Rachel Herzing and Justin Piché present "How to Abolish Prisons: Lessons from the Movement against Imprisonment" in conversation w/Bilphena Yahwon

Rachel Herzing and Justin Piché present "How to Abolish Prisons: Lessons from the Movement against Imprisonment" in conversation w/Bilphena Yahwon

Saturday, June 1st 2024
7:00 pm
Red Emma's
An incisive guide to abolitionist strategy, and a love letter to the movement that made this moment possible.

Critics of abolition sometimes castigate the movement for its utopianism, but in How to Abolish Prisons, long-time organizers Rachel Herzing and Justin Piché reveal a movement that has made the struggle for abolition as real as the institutions they are fighting against.

Drawing on extensive interviews with abolitionist crews all over North America, Herzing and Piché provide a collective reconstruction of what the grassroots movement to abolish prisons actually is, what initiatives it has launched, how it organizes itself, and how its protagonists build the day-to-day practice of politics. Readers sit in on the Winnipeg rideshares of Bar None and the meetings of the Chicago Community Bail Fund as they assess the utility of politicized mutual aid. They follow the campaigns and coalitions of Critical Resistance in Oakland and San Francisco and Survived and Punished in New York City, and learn about the prisoner correspondence projects that keep activists behind bars and outside them in constant coordination.

Abolitionist campaigns are constructing on-the-ground initiatives across North America to deconstruct carceral society and build resistant communities.Through the words, deeds, and personalities of this beautifully peopled movement, _How to Abolish Prisons _emerges as a stunning snapshot of a movement’s thinking in motion.
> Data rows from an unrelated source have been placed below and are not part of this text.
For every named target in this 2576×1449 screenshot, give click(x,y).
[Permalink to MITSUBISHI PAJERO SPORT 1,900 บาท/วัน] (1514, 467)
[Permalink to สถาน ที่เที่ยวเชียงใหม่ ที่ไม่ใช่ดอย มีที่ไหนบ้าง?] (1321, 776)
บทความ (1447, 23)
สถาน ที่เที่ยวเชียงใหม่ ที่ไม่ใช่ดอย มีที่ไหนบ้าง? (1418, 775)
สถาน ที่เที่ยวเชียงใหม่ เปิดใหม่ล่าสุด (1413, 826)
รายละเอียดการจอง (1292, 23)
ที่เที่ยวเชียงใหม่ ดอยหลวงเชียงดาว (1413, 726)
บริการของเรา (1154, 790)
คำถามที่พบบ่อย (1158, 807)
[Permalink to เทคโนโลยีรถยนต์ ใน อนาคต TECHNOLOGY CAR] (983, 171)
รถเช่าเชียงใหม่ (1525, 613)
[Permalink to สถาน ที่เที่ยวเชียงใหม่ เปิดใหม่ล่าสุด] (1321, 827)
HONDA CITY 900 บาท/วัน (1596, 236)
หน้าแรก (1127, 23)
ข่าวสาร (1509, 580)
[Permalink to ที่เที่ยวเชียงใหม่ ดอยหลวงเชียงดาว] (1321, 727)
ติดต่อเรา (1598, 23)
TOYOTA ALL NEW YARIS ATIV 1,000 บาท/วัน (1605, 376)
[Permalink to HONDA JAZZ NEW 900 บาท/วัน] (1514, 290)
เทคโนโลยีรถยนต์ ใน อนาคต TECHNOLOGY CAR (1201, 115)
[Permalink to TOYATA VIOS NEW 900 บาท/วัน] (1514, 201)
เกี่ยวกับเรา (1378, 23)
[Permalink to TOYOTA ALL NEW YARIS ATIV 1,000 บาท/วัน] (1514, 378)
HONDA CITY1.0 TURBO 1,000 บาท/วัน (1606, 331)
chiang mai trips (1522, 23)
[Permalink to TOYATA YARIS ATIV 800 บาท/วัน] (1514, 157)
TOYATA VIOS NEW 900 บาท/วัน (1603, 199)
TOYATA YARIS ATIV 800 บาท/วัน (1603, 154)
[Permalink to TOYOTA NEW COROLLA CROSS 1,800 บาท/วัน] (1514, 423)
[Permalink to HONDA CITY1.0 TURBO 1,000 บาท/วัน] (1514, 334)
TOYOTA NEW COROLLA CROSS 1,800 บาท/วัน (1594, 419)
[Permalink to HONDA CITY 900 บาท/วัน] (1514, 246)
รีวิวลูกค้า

“At their most effective, movements for radical change help to produce new ways of understanding the world, new epistemologies. Rachel Herzing and Justin Piché have provided an invaluable service by illuminating the part played by prison abolition activists in generating theories and practices that have the power to change our present-day realities and the potential to create lasting, radical transformations for the future.” —Angela Y. Davis

How to Abolish Prisons _is hope in action. It is right on time.” —Mariame Kaba, author of _We Do This ‘Til We Free Us

Rachel Herzing is an organizer, activist, and advocate fighting the violence of surveillance, policing and imprisonment. Herzing was executive director of Center for Political Education, a resource for political organizations on the left and progressive social movements; codirector of Critical Resistance, a national organization dedicated to abolishing the prison industrial complex; and director of research and training at Creative Interventions a community resource that developed interventions to interpersonal harm that do not rely on policing, imprisonment, or traditional social services. She lives in New York City.

Justin Piché is associate professor in the department of criminology, director of the Carceral Studies Research Collective at the University of Ottawa, and coeditor of the Journal of Prisoners on Prisons. He is also a founding member of the Criminalization and Punishment Education Project, the Abolition Coalition, and the Carceral Cultures Research Initiative. He lives in Ottawa, which is located on unceded and unsurrendered Algonquin Anishinaabe Territory.

Bilphena Decontee Yahwon is an interdisciplinary artist, archivist, and restorative justice practitioner based in Baltimore. Born in Suakoko, Bong County, Liberia her work focuses on individual and collective memory: how we inherit it, how we preserve it, and how we pass it down. Yahwon is the steward of The Womanist Reader, a free online library, a collective member of the interdisciplinary publishing initiative Press Press, and a founding member of New Generation Scholars Intergenerational Institute. She served as the Washington Project for the Arts Summer Artist-Organizer-in-Residence in 2021 and as a Transforming Communities Peer2Peer Fellow in 2018. Currently, Yahwon is a Processing Fellow at Afro Charities, where she assists in preparing the AFRO-American Newspaper’s archival collection for public access. She also serves as a 2024 Community Fellow for the Diaspora Solidarities Lab (DSL), curating The Archive Liberia Anthology, a compilation of various mediums, including short films, poetry, recipes, essays, digital mixed media art, and photography exploring Liberia and its diaspora.  Yahwon launched Archive Liberia in 2020 as an invitation and site for recovering, holding and organizing the collective memory of Liberia.